The service sector employed about 31 percent of the work force in 1987. All commercial activity and most civil service jobs were considered part of this sector. A substantial proportion of service sector employment, however, was in marginal activities such as custodial work, street vending, and personal services such as barbering, attendant work at public baths, consumer goods repairs, and the performance of porter duties in town bazaars.

At the time of the Revolution in 1979, an estimated 1.3 million Iranians (13 percent of the work force) were women. (Rural women working the fields were not counted as part of the work force.) Female employment was highest in manufacturing, which accounted for an estimated 60 percent of all working females. Women were employed extensively in the textile mills and in labor-intensive manufacturing jobs requiring few skills and offering relatively low pay, such as carpet making and other handicrafts undertaken in factories, small workshops, and homes. Many women were employed in services as well. About 20 percent of working females were employed in domestic and other personal services and accounted for nearly 17 percent of all employment in this category. Less than 20 percent of working women were government employees, and a tiny minority held professional positions.

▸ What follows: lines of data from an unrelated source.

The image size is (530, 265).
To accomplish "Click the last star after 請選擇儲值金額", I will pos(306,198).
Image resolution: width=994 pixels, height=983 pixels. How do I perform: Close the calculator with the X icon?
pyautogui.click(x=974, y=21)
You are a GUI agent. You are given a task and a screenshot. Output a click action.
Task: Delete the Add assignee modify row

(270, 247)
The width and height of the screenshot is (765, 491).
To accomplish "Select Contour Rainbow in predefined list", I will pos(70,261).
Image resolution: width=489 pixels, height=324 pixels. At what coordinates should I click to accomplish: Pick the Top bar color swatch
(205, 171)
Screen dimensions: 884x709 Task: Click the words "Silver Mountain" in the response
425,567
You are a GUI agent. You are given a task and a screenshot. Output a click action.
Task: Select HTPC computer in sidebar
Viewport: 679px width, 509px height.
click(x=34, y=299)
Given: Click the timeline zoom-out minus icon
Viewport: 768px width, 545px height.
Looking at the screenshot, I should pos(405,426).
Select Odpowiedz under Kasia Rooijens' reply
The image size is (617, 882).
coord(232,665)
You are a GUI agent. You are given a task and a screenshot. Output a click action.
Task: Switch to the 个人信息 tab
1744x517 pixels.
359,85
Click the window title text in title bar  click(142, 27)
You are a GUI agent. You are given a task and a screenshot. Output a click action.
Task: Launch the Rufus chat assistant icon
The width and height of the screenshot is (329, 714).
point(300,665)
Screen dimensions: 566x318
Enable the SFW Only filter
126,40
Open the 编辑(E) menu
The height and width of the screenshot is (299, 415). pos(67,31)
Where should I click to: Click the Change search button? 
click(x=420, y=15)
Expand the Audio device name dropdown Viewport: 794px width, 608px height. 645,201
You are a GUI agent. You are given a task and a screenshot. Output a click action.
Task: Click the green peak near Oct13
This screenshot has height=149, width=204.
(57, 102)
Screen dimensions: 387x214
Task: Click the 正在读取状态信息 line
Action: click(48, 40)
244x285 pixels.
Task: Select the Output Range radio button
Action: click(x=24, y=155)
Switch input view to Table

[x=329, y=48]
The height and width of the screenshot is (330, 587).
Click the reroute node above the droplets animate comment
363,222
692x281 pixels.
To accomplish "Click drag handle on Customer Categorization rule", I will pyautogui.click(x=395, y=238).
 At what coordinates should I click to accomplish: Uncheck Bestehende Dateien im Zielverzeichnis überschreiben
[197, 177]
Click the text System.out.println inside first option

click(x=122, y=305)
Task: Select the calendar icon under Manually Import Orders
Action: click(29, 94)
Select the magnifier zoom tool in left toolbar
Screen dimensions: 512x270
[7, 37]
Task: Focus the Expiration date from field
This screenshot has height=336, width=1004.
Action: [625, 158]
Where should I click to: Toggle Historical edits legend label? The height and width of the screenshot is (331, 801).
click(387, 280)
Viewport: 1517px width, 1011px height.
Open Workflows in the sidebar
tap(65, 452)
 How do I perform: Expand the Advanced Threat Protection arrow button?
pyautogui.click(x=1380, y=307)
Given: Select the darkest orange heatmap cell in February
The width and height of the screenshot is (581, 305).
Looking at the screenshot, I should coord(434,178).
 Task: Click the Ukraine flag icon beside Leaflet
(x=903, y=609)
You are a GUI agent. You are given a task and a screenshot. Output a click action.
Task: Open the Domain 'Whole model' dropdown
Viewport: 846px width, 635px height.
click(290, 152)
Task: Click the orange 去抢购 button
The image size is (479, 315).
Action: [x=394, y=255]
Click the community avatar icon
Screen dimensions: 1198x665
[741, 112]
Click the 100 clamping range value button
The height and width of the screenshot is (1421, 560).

After the Revolution, work opportunities for professional women and those working in offices were severely constricted. The government opposed having women work in jobs that would enable them to render legal opinions or supervise males. Official statistics, however, indicated that the number of women in the labor force remained relatively constant because women were needed to work in war-related plant jobs. The government survey for FY 1984 reported that females made up more than 12.6 percent of the urban labor force and 6 percent of the industrial work force. The total number of women in the labor force in 1985 was 1.6 million, of whom about 18 percent were unemployed. Of the 1.3 million women actively employed, approximately 43 percent worked in urban areas; 61 percent of urban women workers were government employees.

Two factors for which there were no reliable data in 1988 affected the labor force after 1980: the war with Iraq and the presence of Afghan refugees. On the one hand, more than 500,000 working-age males were removed from the labor force at any given time for military service. War-related casualties removed additional tens of thousands of potential workers. On the other hand, many Afghan refugees, of whom there were slightly more than 2.3 million according to the preliminary 1986 figures, were working in Iran after 1980, most in unskilled jobs (see Refugees , ch. 2). There were no meaningful estimates of the number of workers who may have lost jobs because of the extensive war-inflicted destruction of industrial sites and commercial enterprises between 1980 and 1987.